Role-based access control

It’s common to use role-based access control, so even though it we recommend you to use permission-based access control, we will show what needs to be done for the application to check if a user belongs to a role (called group in Authway). To include the groups a user belongs to, you are required to add roles scope to your request.

HTTP/1.1 302 Found
Location: https://YOURINSTANCE.irmciam.se/connect/authorize?
          client_id=YOUR_CLIENT_ID
          &redirect_uri=https%3A%2F%2Fclient.example.org%2Fcallback
          &response_type=code
          &scope=openid roles
          &state=YOUR_STATE

When doing so you will recieve one role claim for each group the user belongs too.

Even though this is straightforward to start with, there are several challenges with the role-based model that often result in many changes related to access control. For many features, it is common that many groups should have access, leading to very large if-statements. In a multi-tenant system (like the IdP, where each customer, reseller, partner, your own organisation itself, etc., is its own tenant), it’s also challenging to guarantee the names of the groups. For this, there is a concept of built-in group in IdP that cannot be renamed, and this must be used for role-based access control.
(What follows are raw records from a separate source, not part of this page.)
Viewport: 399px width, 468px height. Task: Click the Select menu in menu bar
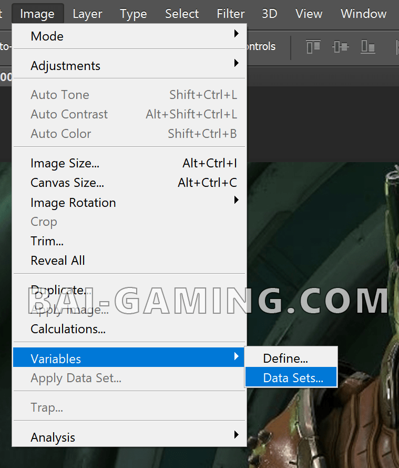(x=182, y=14)
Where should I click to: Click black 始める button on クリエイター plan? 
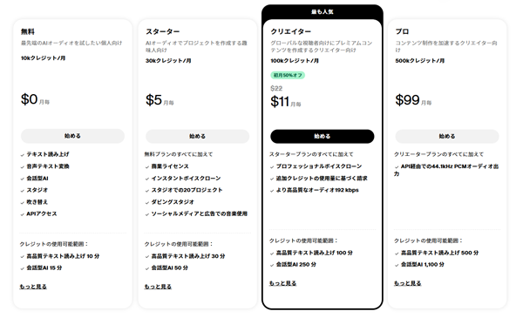(322, 136)

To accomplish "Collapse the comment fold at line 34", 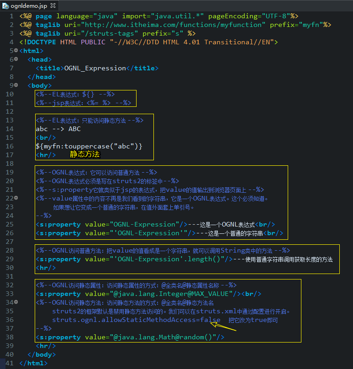I will [16, 302].
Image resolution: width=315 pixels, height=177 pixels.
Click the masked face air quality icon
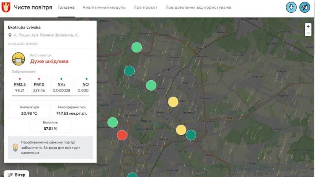pos(19,60)
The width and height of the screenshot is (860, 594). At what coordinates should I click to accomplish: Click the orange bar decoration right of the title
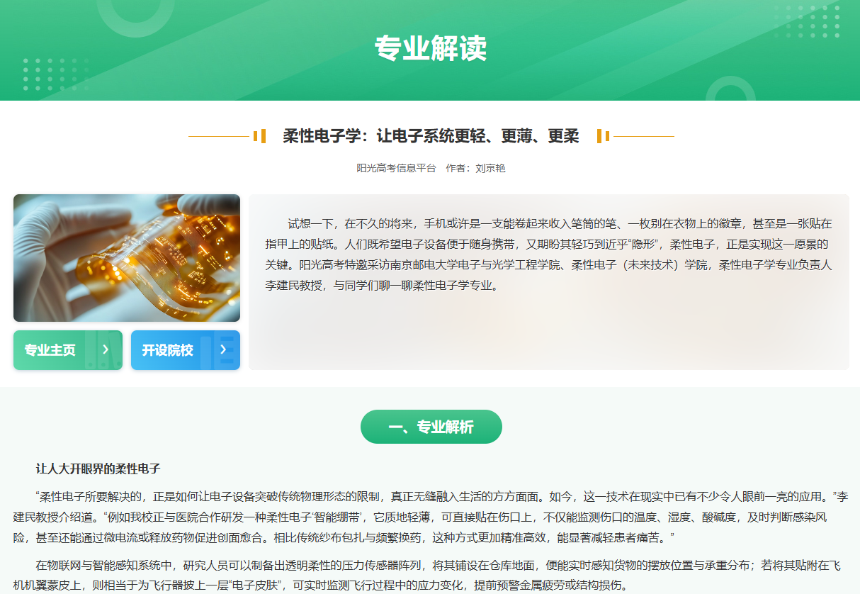click(603, 136)
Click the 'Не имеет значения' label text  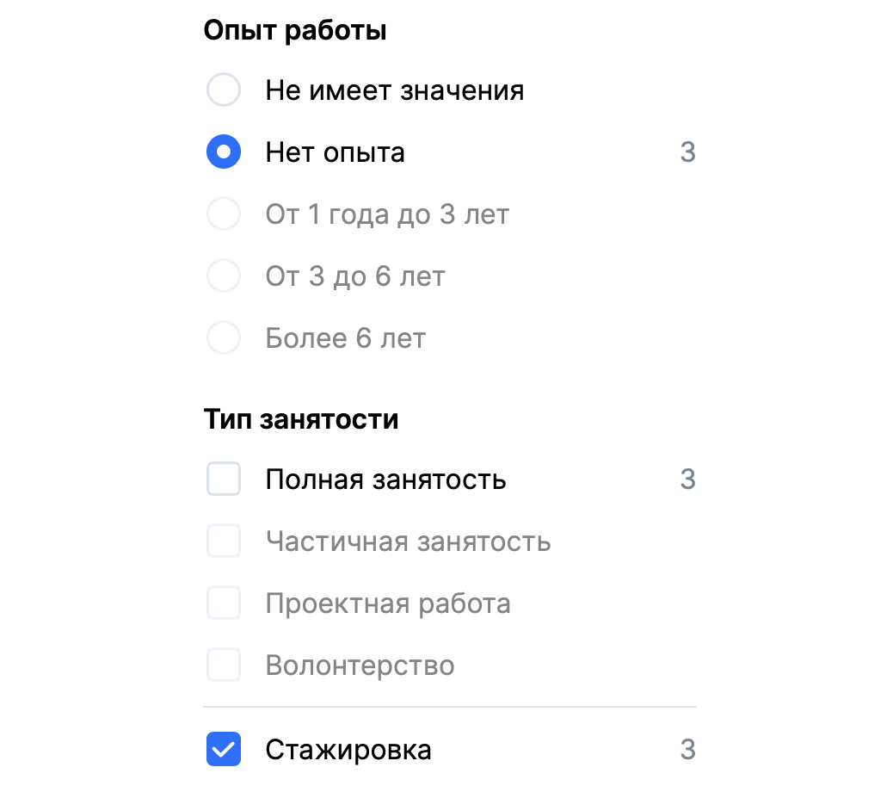(394, 90)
Example of using role-based access control

C# example

To include the roles a user belongs to, an additional scope and a claim-action must be added to the AddOpenIdConnect configuration:

options.Scope.Add("roles"); //Authway groups
options.ClaimActions.MapJsonKey("role", "role");

options.MapInboundClaims = false;
options.TokenValidationParameters = new Microsoft.IdentityModel.Tokens.TokenValidationParameters
{
    NameClaimType = "name", //Or your preferred claim for the user name
    RoleClaimType = "role"
};

With this additional configuration, claims of the type “role” will be retrieved, and since we had set RoleClaimType to “role” above, it means that the standard ways to check role membership will now work:

if (User.IsInRole("admin"))
    ...

eller:

[Authorize(Roles = "admin")]

Tips: IdentityModel is a package that has constants for many Claims which is a better way than using hardcoded strings as the examples above.